高分辨率CT在特发性肺间质纤维化与结缔组织病相关间质性肺疾病鉴别诊断中的价值

目的探讨特发性肺间质纤维化（idiopathic pulmonary fibrosis，IPF）与结缔组织病相关间质性肺疾病（connective tissues disease—interstitial lung disease，CTD-ILD）高分辨率CT（high resolution CT，HRCT）征象的不同特点及应用价值。方法回顾性分析经HRCT扫描的17例IPF患者和36例CTD—ILD患者，根据磨玻璃密度影及实变影、蜂窝、小叶内间质增厚、牵拉支气管扩张、胸膜下曲线及小叶间隔增厚、胸膜增厚、胸腔积液、纵隔淋巴结增大的HRCT征象进行统计学分析。结果蜂窝是IPF的主要征象占64．7％，而CTD—ILD占16．7％（P=0．003）。磨玻璃影和实变影是CTD—ILD的主要征象占72．2％，而IPF占29．4％（P=0．000）。牵拉支气管扩张多见于IPF中占41．2％，CTD—ILD占13．9％（P=0．027）。结论虽然IPF的HRCT征象与CTD-ILD有许多相同或相似之处，但是IPF患者肺间质纤维化的进展程度明显超过CTD-ILD。

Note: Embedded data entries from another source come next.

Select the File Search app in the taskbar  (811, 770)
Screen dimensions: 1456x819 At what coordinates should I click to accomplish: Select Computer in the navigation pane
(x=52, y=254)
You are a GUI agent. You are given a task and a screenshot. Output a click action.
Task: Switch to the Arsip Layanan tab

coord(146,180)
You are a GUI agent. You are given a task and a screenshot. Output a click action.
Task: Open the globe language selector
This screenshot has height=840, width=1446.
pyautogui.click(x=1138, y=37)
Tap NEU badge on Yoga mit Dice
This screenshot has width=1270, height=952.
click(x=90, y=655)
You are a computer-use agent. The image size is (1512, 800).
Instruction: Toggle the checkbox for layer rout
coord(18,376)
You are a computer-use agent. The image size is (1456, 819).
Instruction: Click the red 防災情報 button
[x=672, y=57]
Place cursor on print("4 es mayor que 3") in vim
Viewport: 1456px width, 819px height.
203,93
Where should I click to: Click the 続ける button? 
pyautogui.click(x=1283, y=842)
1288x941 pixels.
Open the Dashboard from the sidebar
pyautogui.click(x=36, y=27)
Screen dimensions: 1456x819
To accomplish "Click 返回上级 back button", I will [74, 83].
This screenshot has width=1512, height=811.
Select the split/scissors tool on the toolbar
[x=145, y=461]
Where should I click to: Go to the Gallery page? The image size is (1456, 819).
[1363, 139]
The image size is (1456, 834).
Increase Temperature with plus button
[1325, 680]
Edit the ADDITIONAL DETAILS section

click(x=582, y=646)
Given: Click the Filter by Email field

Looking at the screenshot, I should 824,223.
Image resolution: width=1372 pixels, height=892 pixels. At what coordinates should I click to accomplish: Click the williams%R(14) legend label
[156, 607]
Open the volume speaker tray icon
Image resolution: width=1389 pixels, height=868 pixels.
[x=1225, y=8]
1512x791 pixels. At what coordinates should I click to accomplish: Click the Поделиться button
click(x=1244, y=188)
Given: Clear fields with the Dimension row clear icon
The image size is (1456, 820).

DIFFERENTIAL DIAGNOSTIC VALUE OF HIGH-RESOLUTION CT IN IDIOPATHIC PULMONARY FIBROSIS AND CONNECTIVE TISSUES DISEASE INTERSTITIAL LUNG DISEASE

Objective To evaluate the difference and the diagnostic value of high-resolution CT （HRCT） findings in patients with idiopathic pulmonary fibrosis （idiopathic pulmonary fibrosis, IPF）and connective tissues disease-interstitial lung disease （connective tissues disease-interstitial lung disease, CTD-ILD）. Methods Seventeen patients with IPF and 36 patients with CTD-ILD scanned by HRCT were reviewed retrospectively. Statistical analysis was conducted in ground-glass opacity and consolidation, honeycombing, interlobular interstitial thickening, traction bronchiectasis, subpleural curve and interlobular septal thickening, pleural thickening, pleural effusion and meditational lymph node enlargement. Results Honeycombing was the predominant pattern （64.7%） in IPF, while CTD-ILD only accounted for 16.7% （ P = 0. 003 ）. Ground-glass opacity and consolidation was the predominant pattern in CTD-ILD （72.2%）, while IPF accounted just for 29.4% （ P = 0. 000）. Traction bronchiectasis was 41.2% in IPF, but 13.9% in CTD-ILD （P = 0. 027 ）. Conclusion Although HRCT findings of IPF and CTD-ILD are similar and overlap considerably, but patients with IPF showed a tendency to more progressed fibrosis than patients with CTD-ILD.